**Perintah Kerja 1**
Menurut teks tentang PMK, tahun berapa sejarah wabah penyakit mulut dan kuku ternak di Indonesia dimulai?
**Perintah Kerja 2**
Perbarui bagian teks tentang PMK yang diawali kata-kata "Kini, penyakit itu" dan diakhiri "di beberapa provinsi.", dengan mengganti "Medan" menjadi "Surabaya".

── Teks Dokumen ──

IDXChannel – Sejarah wabah penyakit mulut dan kuku ternak (PMK) di Indonesia dimulai pada 1887 bersamaan dengan diimpornya sapi-sapi dari Belanda kala itu. Sejak saat itulah wabah yang berasal dari virus ini mulai mewabah dalam pengelolaan ternak di Indonesia.
Kini, penyakit itu kembali menjadi sorotan setelah kasus PMK ini tercatat telah menjangkit di 18 provinsi di Indonesia. Mulai dari kasus PMK yang menginfeksi kambing di Medan, lalu Malang, dan kini tersebar di beberapa provinsi.
Apa sebenarnya penyakit yang menyerang ternak ini? Bagaimana sejarah wabah penyakit mulut dan kuku ternak (PMK) ini menyerang ternak di Indonesia? Simak penjelasannya dalam ulasan lengkap IDXChannel berikut ini.

───
── Data Pendukung ──

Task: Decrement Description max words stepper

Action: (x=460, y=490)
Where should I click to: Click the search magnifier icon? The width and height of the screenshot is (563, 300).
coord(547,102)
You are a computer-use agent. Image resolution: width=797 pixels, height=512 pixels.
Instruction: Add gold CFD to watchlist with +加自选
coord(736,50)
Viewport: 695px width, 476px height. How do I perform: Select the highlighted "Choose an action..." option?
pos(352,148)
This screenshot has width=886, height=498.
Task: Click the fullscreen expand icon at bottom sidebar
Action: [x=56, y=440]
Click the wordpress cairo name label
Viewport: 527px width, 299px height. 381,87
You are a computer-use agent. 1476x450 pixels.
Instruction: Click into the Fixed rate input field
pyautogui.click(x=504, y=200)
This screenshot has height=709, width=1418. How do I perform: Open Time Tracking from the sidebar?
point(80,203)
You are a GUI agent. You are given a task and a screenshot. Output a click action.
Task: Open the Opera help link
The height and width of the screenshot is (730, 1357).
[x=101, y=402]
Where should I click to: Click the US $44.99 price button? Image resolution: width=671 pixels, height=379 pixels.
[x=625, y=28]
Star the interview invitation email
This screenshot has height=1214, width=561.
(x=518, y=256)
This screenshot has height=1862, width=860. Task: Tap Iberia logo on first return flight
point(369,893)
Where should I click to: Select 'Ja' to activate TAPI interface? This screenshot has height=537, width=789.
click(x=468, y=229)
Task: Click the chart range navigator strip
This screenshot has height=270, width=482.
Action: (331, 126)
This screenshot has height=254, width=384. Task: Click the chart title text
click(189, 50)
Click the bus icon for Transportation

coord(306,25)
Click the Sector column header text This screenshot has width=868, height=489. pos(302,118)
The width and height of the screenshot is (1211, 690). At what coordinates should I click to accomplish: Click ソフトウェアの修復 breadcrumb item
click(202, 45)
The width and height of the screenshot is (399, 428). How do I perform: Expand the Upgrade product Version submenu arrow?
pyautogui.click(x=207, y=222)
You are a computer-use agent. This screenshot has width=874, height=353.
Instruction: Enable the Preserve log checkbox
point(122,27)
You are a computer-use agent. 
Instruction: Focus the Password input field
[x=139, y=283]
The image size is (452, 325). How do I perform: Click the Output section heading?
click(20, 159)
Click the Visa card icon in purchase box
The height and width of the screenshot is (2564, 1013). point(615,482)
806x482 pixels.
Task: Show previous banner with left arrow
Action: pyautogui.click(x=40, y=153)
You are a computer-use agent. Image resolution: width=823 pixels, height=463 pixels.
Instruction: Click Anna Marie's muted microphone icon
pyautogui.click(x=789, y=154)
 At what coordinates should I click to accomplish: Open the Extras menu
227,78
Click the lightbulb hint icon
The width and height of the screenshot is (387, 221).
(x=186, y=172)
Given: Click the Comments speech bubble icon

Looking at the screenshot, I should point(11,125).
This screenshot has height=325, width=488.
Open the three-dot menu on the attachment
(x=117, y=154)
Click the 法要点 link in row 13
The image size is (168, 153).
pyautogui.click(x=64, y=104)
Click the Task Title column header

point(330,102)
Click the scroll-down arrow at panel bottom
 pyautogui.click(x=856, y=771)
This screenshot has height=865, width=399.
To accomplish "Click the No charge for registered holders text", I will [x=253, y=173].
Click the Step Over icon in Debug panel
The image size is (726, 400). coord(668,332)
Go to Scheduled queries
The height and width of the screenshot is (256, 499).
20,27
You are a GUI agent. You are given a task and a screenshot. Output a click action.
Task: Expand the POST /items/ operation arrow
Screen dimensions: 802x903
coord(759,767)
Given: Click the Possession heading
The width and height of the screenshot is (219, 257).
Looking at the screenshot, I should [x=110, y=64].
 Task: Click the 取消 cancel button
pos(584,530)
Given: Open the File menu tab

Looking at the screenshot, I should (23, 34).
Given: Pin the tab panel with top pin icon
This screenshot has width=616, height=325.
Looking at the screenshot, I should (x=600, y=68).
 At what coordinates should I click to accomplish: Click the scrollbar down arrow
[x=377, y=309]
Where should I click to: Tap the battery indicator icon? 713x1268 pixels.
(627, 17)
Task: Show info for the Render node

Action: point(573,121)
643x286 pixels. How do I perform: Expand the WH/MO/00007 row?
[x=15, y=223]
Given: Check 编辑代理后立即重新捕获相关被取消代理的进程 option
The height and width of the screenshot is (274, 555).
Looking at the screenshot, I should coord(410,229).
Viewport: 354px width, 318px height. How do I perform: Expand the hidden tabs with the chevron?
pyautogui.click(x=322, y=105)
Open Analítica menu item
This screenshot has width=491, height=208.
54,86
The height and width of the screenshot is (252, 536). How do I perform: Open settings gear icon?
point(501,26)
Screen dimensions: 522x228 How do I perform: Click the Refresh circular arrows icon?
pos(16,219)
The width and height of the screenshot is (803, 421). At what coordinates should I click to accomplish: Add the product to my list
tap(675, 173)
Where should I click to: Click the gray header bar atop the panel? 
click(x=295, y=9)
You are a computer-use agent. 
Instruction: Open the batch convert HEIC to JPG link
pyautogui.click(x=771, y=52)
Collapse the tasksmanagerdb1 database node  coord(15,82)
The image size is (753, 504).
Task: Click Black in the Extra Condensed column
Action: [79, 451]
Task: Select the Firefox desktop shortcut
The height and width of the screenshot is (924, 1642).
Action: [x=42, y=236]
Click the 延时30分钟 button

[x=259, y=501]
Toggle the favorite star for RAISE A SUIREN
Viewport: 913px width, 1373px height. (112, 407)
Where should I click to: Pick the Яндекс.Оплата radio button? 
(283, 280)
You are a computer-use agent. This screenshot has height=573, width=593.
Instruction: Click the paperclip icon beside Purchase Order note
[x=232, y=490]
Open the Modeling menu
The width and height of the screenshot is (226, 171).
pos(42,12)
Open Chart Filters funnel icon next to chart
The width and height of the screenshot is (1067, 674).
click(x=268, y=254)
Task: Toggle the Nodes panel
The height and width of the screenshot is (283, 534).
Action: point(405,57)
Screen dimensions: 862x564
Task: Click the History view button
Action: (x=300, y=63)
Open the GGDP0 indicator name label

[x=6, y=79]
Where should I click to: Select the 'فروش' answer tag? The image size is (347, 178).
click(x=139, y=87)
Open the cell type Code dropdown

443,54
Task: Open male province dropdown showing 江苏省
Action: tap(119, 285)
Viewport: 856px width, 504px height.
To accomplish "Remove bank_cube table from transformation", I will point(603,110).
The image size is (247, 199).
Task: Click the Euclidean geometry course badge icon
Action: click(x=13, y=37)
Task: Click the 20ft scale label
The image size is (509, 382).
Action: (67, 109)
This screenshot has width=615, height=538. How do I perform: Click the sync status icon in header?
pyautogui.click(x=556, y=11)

───

**Kolom Jawaban 1**
Pada 1887, bersamaan dengan diimpornya sapi-sapi dari Belanda.

**Kolom Jawaban 2**
Kini, penyakit itu kembali menjadi sorotan setelah kasus PMK ini tercatat telah menjangkit di 18 provinsi di Indonesia. Mulai dari kasus PMK yang menginfeksi kambing di Surabaya, lalu Malang, dan kini tersebar di beberapa provinsi.